Había gastado otros dos pares de zapatos, pero a ningún miembro de la extensa familia Morgan se le ocurría reprochárselo; cuanto más caminaba Richard, tanto menos tiempo le quedaba para beber ron. Su hermano William necesitaba de repente triscar y afilar las sierras más a menudo (estaba utilizando una nueva madera de las Indias Occidentales), lo cual ofrecía a Richard otro lugar al que dirigirse, aparte de Clifton. ¿Quién sabía? A lo mejor, el diablillo había llegado a Cuckold's Pill y los viajes al aserradero de William no eran enteramente una pérdida de tiempo. Y no podía beber ron cuando necesitaba los ojos para triscar debidamente una sierra.
No había llorado. No podía llorar. El ron era un medio para amortiguar el dolor, que era el dolor de la esperanza, la esperanza de que algún día William Henry cruzaría aquel umbral.

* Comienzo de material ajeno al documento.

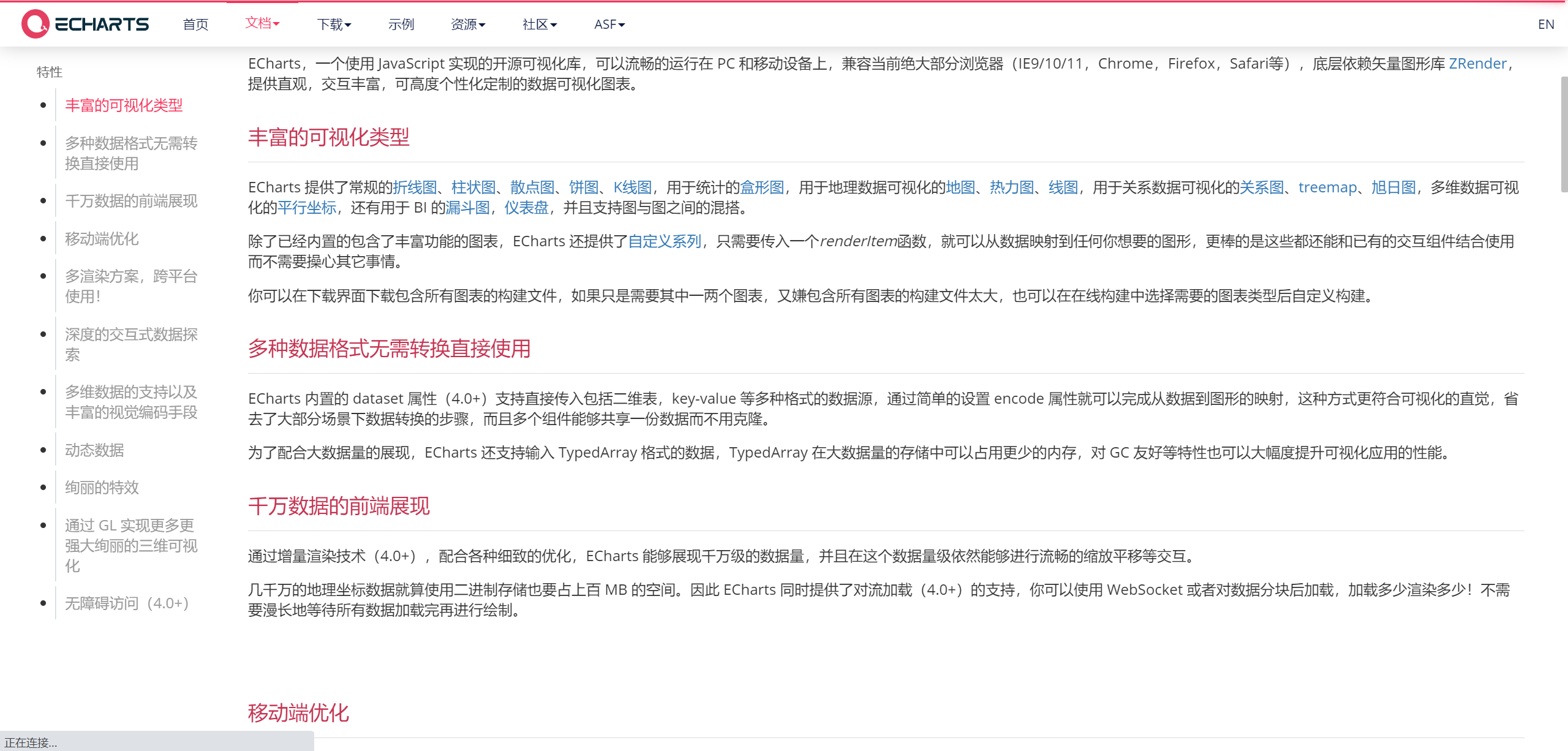Click the ECharts logo icon
Image resolution: width=1568 pixels, height=751 pixels.
[x=36, y=24]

– Jamás creí que pudiera decirlo -le dijo Richard a su primo James el farmacéutico a mediados del mes de septiembre-, pero estoy empezando a pensar que ojalá hubiera encontrado el cuerpo de William Henry. Entonces ya no podría tener esperanza. Tal y como están las cosas, tengo que suponer que William Henry está vivo en algún sitio, lo cual ya es de por sí una tortura… ¿qué clase de vida puede ser la suya para que no pueda regresar a casa?
Su primo segundo lo miró con tristeza. Richard estaba más delgado pero en mejor forma física… Todos aquellos paseos y subidas a las colinas habían perfeccionado un cuerpo siempre en forma, sólo que ahora probablemente hubiera sido capaz de levantar yunques o resistir los estragos de cualquier enfermedad. ¿Cuántos años tenía ahora que acababa de celebrar otro cumpleaños? Treinta y seis. Los Morgan solían ser muy longevos y, si Richard no se estropeara el hígado con el ron, podría llegar fácilmente a los noventa. Pero ¿para qué? ¡Ojalá pudiera dejar todo aquel espantoso asunto a su espalda, buscarse otra mujer y engendrar otra familia!

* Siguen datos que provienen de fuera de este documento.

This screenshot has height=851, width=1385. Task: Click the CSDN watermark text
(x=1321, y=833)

– ¡Dos meses y medio, primo James! ¡Y ni rastro de él! A lo mejor… -se estremeció al pensarlo-… aquella abominable criatura ocultó su cuerpo.
– Querido primo, te suplico que lo olvides.
– No puedo.
Al día siguiente, William Insell no apareció por el Cooper's Arms. Alegrándose de tener un pretexto para dirigirse a Clifton más temprano que de costumbre, Richard se encasquetó el sombrero y se encaminó hacia la puerta.